Endovascular treatment of acute traumatic thoracic aortic injuries: a retrospective analysis of 20 cases.
ABSTRACT We report our 10-year experience in the endovascular treatment of acute traumatic thoracic aorta rupture at the Hospital Clinic.
We reviewed 20 patients with an acute traumatic thoracic aorta lesion treated with a thoracic endograft between August 1997 and July 2007. All patients had multi-trauma resulting from high-velocity accidents or accidents with great impact. The diagnosis of aortic injury was made on a clinical basis and conventional imaging, confirmed by computed tomographic angiography. The following parameters were studied: age, sex, type and site of the lesion, type of endovascular graft, endovascular operation time, length of stay in the intensive care unit, length of stay in the hospital, immediate and perioperative complications, and mortality. Follow-up data were recorded, consisting of clinical visits, computed tomographic angiography, and plain chest radiographs at regular intervals (3, 6, and 12 months and every subsequent year). The mean follow-up was 58 months.

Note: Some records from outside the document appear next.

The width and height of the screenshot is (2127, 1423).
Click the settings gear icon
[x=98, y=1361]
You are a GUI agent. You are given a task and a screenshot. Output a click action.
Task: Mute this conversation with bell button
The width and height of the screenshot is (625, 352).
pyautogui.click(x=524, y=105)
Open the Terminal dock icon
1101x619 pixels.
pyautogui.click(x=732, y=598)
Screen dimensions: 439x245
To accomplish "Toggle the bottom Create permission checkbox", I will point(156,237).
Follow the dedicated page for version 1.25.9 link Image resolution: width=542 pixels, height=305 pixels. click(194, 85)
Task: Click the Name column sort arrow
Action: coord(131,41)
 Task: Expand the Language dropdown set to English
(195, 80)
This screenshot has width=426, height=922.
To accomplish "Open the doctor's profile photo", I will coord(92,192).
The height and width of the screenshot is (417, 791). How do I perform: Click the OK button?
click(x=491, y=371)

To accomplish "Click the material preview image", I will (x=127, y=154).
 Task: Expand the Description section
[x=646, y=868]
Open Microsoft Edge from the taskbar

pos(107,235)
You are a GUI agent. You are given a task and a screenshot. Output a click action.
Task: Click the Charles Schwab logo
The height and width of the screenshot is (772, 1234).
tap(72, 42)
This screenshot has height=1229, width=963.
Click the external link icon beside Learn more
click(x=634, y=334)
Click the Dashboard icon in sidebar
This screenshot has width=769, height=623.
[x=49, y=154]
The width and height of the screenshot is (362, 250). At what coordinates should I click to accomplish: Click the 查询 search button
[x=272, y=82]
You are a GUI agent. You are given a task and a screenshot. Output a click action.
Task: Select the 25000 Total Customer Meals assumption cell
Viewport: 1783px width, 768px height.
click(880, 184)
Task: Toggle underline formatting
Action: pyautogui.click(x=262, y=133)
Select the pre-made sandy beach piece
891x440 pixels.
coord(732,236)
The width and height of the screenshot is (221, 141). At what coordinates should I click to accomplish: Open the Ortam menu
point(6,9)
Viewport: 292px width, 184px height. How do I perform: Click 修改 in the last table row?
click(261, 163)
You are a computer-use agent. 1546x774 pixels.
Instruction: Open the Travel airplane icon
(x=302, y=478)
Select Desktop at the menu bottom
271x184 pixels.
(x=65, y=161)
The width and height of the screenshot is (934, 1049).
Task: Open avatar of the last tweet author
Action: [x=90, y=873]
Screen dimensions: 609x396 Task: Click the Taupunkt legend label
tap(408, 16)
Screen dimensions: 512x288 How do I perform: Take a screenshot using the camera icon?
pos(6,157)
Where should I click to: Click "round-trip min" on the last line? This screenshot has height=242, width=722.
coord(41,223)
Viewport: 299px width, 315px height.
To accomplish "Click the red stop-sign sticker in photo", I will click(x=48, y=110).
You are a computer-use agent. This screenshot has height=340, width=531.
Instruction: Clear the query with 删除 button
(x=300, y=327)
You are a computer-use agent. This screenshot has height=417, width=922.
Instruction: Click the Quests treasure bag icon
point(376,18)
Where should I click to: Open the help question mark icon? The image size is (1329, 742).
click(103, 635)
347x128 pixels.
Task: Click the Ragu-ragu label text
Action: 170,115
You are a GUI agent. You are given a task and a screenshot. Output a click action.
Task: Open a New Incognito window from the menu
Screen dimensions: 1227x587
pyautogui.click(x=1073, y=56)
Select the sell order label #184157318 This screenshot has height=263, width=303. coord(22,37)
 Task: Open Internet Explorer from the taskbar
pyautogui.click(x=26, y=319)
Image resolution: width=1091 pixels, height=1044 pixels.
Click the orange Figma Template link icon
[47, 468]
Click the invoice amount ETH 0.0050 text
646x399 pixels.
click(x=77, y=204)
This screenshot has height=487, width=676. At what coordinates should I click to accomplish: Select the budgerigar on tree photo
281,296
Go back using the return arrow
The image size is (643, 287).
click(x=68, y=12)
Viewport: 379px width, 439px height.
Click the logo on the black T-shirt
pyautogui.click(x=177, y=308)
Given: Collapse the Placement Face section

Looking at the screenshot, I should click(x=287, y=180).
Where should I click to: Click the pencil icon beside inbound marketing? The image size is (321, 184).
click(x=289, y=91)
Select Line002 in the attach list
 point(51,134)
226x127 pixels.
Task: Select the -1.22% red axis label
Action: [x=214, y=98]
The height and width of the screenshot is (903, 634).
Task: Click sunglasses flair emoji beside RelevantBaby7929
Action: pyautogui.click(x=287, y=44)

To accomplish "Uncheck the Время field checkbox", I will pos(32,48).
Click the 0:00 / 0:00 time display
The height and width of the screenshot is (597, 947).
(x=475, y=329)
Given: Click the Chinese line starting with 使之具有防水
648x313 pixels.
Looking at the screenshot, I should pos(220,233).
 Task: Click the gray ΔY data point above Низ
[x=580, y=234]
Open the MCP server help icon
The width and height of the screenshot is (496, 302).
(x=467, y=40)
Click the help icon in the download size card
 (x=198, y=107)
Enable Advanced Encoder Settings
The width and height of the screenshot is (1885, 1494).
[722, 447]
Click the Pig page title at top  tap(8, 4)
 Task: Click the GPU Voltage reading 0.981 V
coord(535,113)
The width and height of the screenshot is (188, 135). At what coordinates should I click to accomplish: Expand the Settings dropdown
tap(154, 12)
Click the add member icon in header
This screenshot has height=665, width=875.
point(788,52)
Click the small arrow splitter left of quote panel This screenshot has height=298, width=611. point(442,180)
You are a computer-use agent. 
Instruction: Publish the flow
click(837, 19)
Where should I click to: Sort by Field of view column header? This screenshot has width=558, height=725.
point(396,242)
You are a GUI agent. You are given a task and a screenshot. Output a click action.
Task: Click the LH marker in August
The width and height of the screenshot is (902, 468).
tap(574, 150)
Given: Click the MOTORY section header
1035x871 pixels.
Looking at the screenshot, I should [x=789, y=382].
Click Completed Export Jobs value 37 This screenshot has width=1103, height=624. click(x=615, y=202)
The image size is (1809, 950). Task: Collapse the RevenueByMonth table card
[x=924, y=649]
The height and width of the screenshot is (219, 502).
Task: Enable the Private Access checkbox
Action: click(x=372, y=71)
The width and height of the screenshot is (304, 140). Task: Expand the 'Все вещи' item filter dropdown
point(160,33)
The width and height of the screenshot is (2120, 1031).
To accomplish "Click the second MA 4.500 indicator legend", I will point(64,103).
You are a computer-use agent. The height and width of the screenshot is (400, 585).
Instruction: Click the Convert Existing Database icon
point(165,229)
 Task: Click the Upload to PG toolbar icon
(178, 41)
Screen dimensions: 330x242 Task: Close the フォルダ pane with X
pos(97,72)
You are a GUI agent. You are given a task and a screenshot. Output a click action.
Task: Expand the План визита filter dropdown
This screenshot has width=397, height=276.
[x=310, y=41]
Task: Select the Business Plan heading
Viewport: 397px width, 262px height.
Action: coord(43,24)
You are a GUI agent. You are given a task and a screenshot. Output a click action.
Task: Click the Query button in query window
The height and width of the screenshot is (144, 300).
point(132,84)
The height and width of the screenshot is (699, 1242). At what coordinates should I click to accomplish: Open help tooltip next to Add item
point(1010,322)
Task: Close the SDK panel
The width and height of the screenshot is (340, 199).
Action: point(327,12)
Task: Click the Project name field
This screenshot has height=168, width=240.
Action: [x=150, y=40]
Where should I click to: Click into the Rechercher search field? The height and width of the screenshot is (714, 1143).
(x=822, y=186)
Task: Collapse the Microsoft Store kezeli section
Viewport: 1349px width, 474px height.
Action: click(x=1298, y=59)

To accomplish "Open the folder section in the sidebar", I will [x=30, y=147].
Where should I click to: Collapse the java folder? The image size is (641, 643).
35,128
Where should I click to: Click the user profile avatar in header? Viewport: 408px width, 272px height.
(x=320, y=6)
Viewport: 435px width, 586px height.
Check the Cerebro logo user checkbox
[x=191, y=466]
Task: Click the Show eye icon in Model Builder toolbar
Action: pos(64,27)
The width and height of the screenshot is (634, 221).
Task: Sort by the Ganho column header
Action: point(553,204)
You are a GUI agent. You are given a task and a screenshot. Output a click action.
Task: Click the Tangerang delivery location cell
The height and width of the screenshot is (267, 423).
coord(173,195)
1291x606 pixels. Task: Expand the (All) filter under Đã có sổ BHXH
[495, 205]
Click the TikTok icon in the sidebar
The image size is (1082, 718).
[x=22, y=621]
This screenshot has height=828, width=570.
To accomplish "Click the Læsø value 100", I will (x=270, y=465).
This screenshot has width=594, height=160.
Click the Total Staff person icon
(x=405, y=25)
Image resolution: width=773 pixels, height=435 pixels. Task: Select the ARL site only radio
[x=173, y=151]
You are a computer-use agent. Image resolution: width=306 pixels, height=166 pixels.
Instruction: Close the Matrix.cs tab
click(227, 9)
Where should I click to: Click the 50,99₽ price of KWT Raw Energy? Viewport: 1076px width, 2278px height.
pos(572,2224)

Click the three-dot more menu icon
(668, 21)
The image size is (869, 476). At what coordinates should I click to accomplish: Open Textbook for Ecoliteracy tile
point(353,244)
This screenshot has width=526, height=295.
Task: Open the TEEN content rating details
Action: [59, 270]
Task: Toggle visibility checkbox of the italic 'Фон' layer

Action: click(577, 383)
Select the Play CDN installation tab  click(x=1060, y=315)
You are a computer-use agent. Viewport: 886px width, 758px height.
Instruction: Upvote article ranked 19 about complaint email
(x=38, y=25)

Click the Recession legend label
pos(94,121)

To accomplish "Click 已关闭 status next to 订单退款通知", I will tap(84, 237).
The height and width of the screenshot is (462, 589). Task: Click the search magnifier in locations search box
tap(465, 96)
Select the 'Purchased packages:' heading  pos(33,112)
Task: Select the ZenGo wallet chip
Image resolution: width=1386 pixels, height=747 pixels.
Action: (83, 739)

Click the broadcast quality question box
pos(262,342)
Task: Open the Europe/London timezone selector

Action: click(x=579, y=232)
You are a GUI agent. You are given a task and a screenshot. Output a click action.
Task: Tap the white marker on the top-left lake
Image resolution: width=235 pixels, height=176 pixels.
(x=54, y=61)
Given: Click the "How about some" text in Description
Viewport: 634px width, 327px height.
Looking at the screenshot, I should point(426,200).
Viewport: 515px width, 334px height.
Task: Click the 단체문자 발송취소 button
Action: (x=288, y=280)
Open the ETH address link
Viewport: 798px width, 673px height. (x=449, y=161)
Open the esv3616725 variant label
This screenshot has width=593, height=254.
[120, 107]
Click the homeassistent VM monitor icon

All endovascular procedures were technically successful, and the mean operating time for the endovascular procedure was 74 minutes (range, 55-130 minutes). We recorded an external iliac lesion during the procedure as an unique immediate complication, and it was corrected by an iliofemoral bypass. The only perioperative death (perioperative mortality rate of 5%) was unrelated to the aortic rupture or stent placement. There was no intervention-related mortality during the follow-up. Postoperative data showed no severe endovascular graft- or procedure-related morbidity. We recorded 2 cases of stent fracture, diagnosed by chest radiograph and computed tomographic angiography, without clinical impact or signs of endoleak.
The short- and mid-term results of immediate endovascular repair of traumatic aortic injuries are promising, especially when compared with open surgical treatment, indicating that endovascular therapy is preferable in patients with multi-trauma and traumatic ruptures of the thoracic aorta. Nevertheless, long-term follow-up data are necessary to assess the overall durability of this procedure, considering the young age of these patients. The long-term follow-up results will determine whether endovascular treatment should replace open surgery as first-line therapy in thoracic aortic injuries.